## Exercise directions
The required result is every line of the records that includes "Open".

## Stored data
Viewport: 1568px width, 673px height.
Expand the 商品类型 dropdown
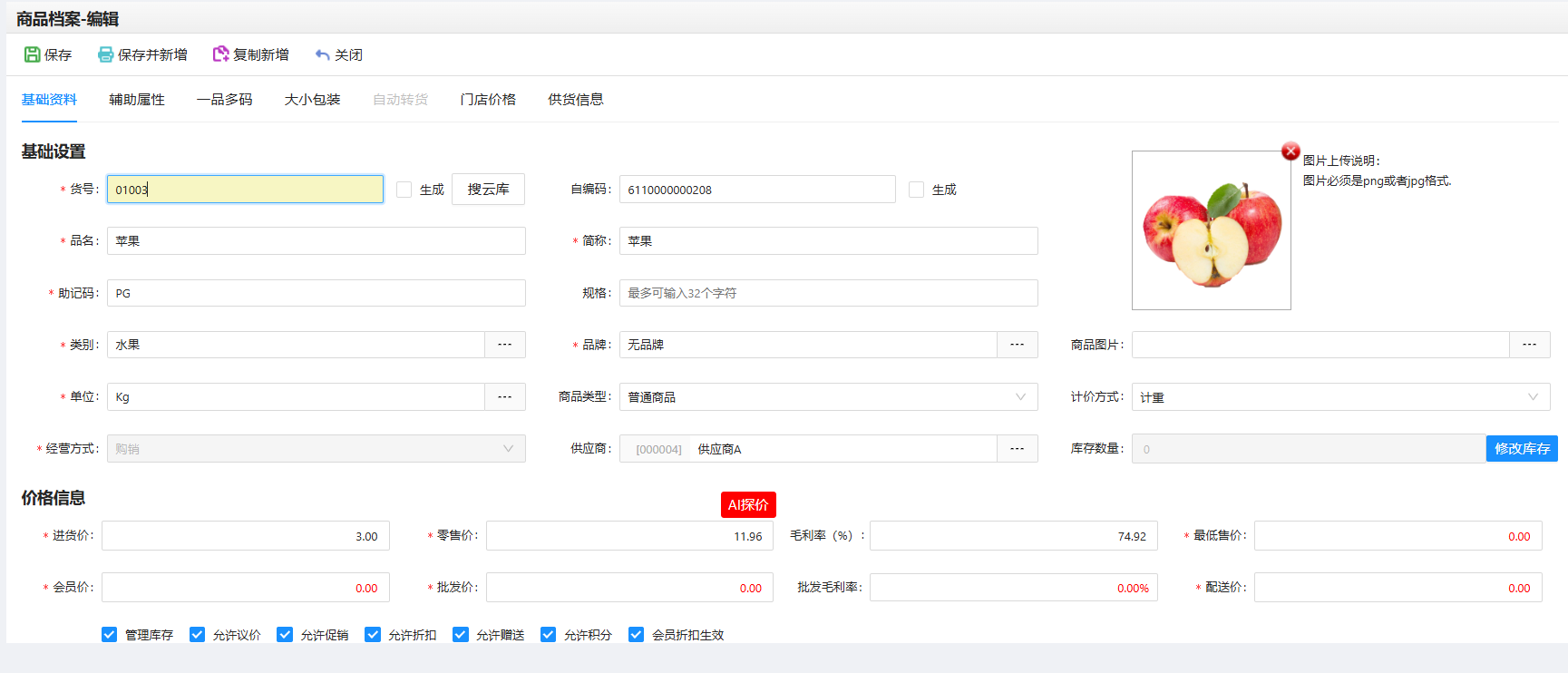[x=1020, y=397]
...
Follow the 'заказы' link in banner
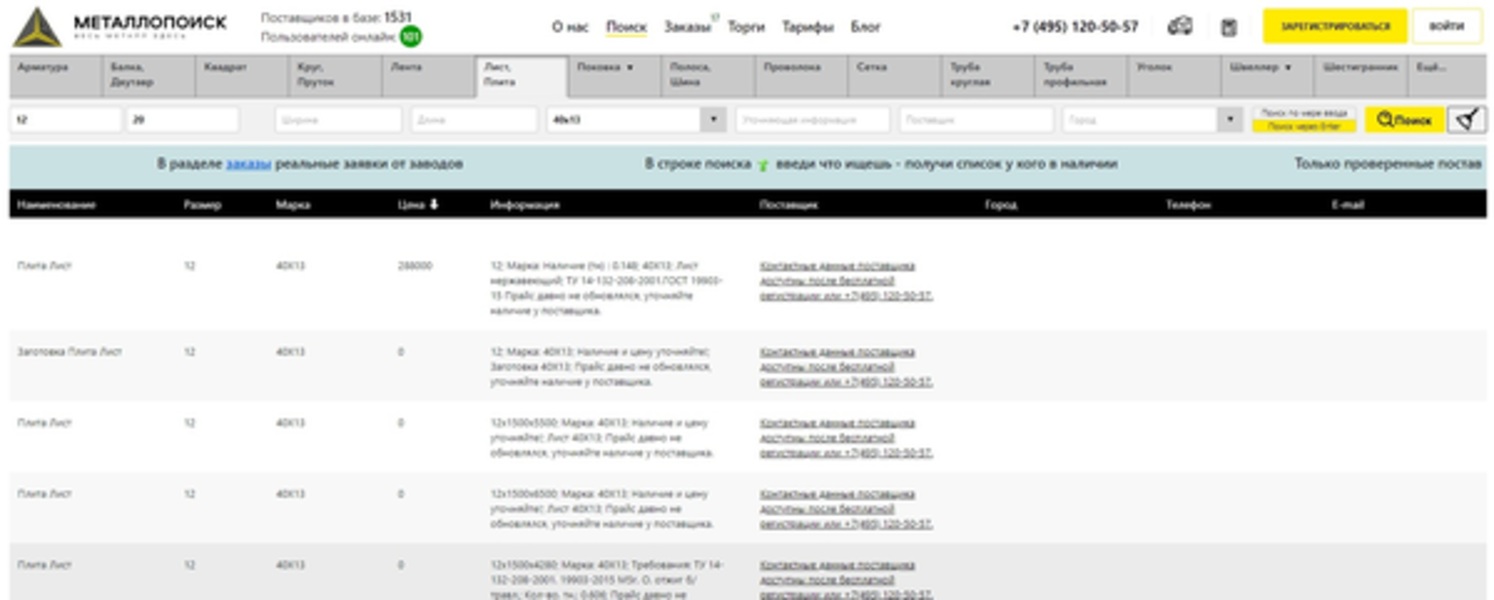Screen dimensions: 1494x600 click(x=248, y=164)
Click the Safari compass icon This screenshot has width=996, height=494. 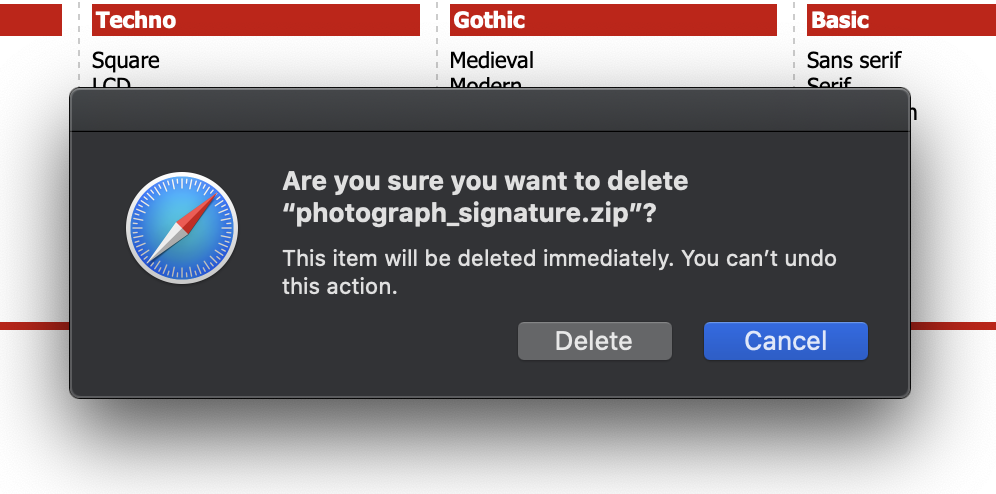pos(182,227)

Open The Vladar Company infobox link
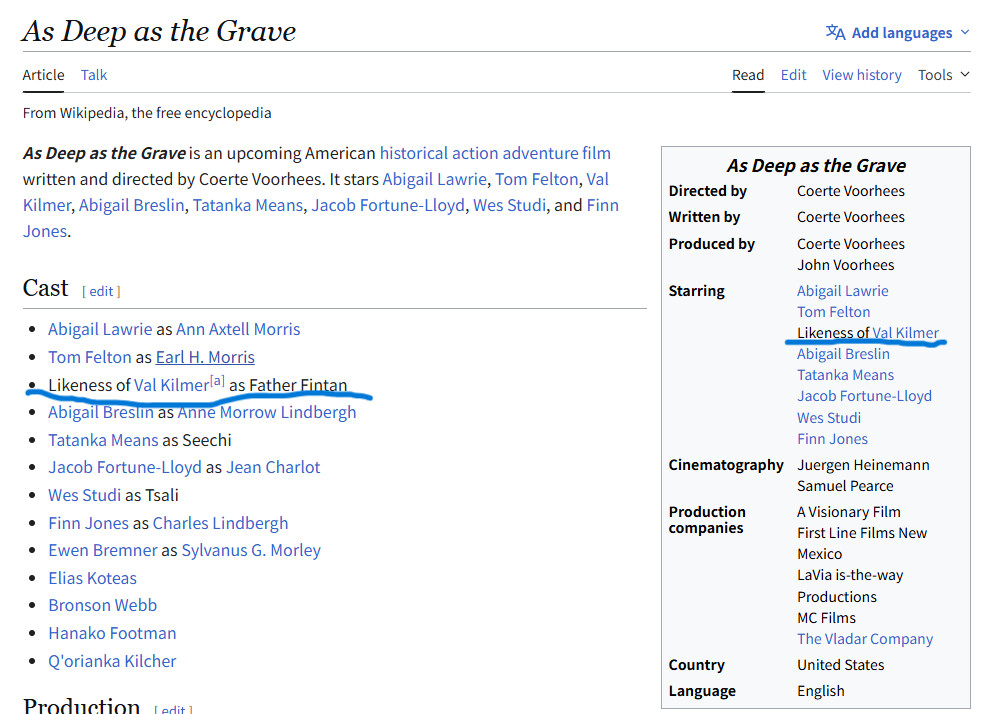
==
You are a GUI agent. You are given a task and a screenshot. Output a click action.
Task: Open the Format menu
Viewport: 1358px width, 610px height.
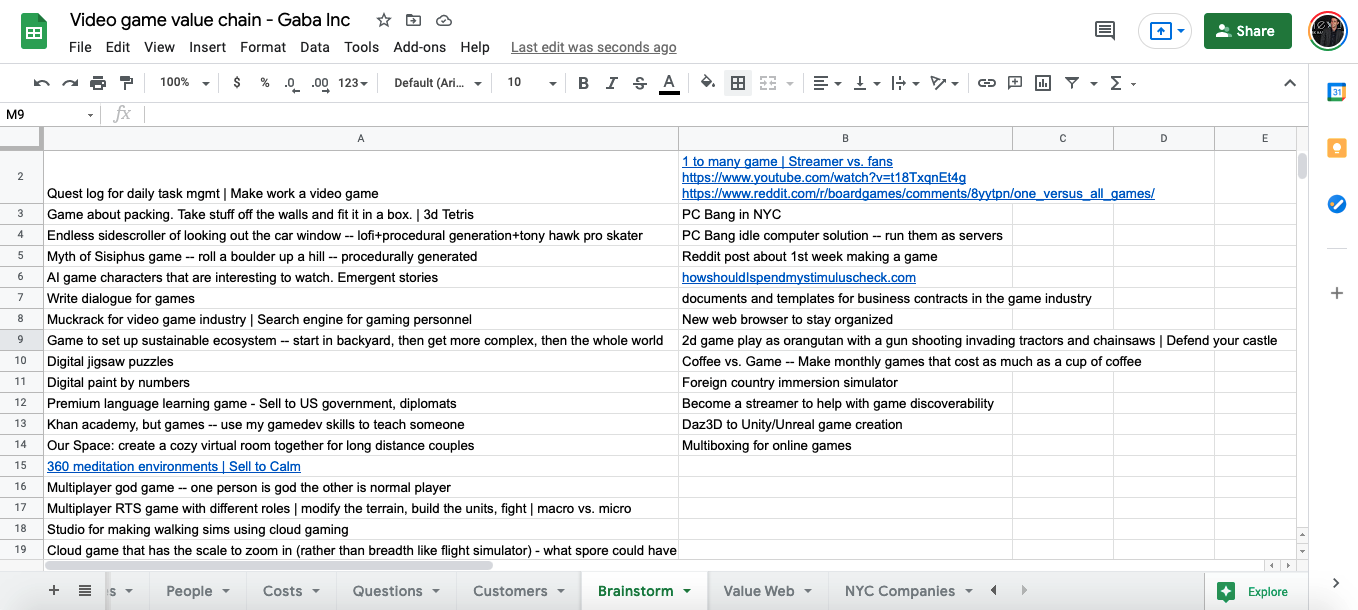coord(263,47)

## Response to this task
Open The Vladar Company infobox link
Task: Open the Format menu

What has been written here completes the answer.